The Gaffe

We have zero tolerance for gaffes, slips and misstatements

I remember my first day on the job as the press secretary for the Johnnie Byrd for U.S. Senate campaign in 2004.

Byrd was speaker of the Florida House of Representatives, a Republican, and loathed by the daily newspapers (not to mention the many politicos who hated him, even those in his own party). He told me he had an invitation to meet with the Tampa Tribune's editorial board, and I recommended he go, that he lay out his conservative agenda, make no apologies for it but promise that he would be accessible to the press to discuss the changes he thought needed to be made in the state.

When he got back from the meeting, he said everything went OK.

The next morning, I awoke to the front-page story headlined: "Byrd Likens Colleagues To 'Sheep.'" Byrd told the editorial board of his efforts to give more power to make decisions lower down the rungs of House leadership, attempts that often failed, he insisted, because members wanted to be led. "They're like sheep in a way. They're looking for someone to tell them what to do."

Leaving aside that he spoke an ugly truth, in one moment was born a media bonanza, the end of any remaining cordiality Byrd had with his troops and the beginning of the end of his Senate campaign.

I was reminded of those glory days as I read about the latest 36-hour news cycle dissection of a politician's too-loose tongue: Joe Biden's gaffe that Barack Obama was, finally, a "clean" African-American presidential candidate. Biden has spoken with racial insensitivity before, but his point this time was meant to be laudatory of Obama, not critical of past black presidential candidates such as Al Sharpton and Jesse Jackson.

Providing the full context of a gaffe doesn't suit broadcasting or the Internet. We want quick and funny. Alternative fuels? Diplomacy in the Middle East? No thanks. Give us George Allen's "Macaca." Howard Dean's "Yeaaaaaahhhhhhh!" Michael Dukakis riding the tank. Muskie crying in the snow in 1972.

The availability of cell phone video and constant camera surveillance makes gaffes even more likely. Political consultants call it "getting George Allen-ed," according to The Politico website.

Is this the way we separate the wheat from the chaff? Or does it only serve to drive good people into the ground while the real problems of our nation, state and communities go without substantive debate?

It remains to be seen whether Biden's gaffe will sink his campaign. John Kerry's bungled joke last year about intelligence (or lack of it) in our military sunk his 2008 hopes when it became the focus of the news cycle.

Then again, maybe that's a good thing.

Miss USA: Fuck this nation's obsession with celebrities' private lives and our hypocrisy that they live up to our expectations.

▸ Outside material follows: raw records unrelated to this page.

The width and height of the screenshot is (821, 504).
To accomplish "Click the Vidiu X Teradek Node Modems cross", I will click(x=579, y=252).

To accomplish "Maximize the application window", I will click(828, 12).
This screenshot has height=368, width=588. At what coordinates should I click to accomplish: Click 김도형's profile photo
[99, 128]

Take Tara Conner. I don't ever pay attention to beauty pageant crap, and I didn't pay attention to this story even when The Donald was flogging a second chance for Conner as a desperate means of publicity for his awful TV show, The Apprentice. But my limited attention span was sucked into the story last week when Conner sat down with the glib Matt Lauer for a grilling about her cocaine use, alcohol addiction and rumored sexual habits.

Let's review what this beauty queen is supposed to have done "wrong:" She did her day job traveling the country and providing hope to all the wannabe beauty queens and performing other do-gooder jobs. At night, off the clock, while living in a Trump-supplied apartment in New York, she sneaked out and partied. She drank, underage. She did some coke. She was extremely indiscreet. She kissed another girl.

I may be a provincial suburbanite from Florida, but I'm guessing she is not the first honey in N.Y. who kicked out the jams a little bit.

Where did it get her? Sitting in front of Lauer blathering such programmed sentences as, "When I was in active addiction and active alcoholism I, um, I was very manipulative, and I was a very dishonest person, and I ... I don't know, it was basically insanity, and now, I have a really good feel for who I am, and, you know, I've faced some of the things that may have brought some of these things on."

I don't know Conner. It's conceivable she was a full-blown addict. It's conceivable she needed rehab. (Hell, it's conceivable I need rehab.)

But it's more likely that Conner's beauty-queen-gone-to-seed-but-given-a-second-chance story is merely a morality play for the benefit of television ratings and political fodder for those who want less government — except in our bedrooms and pubs.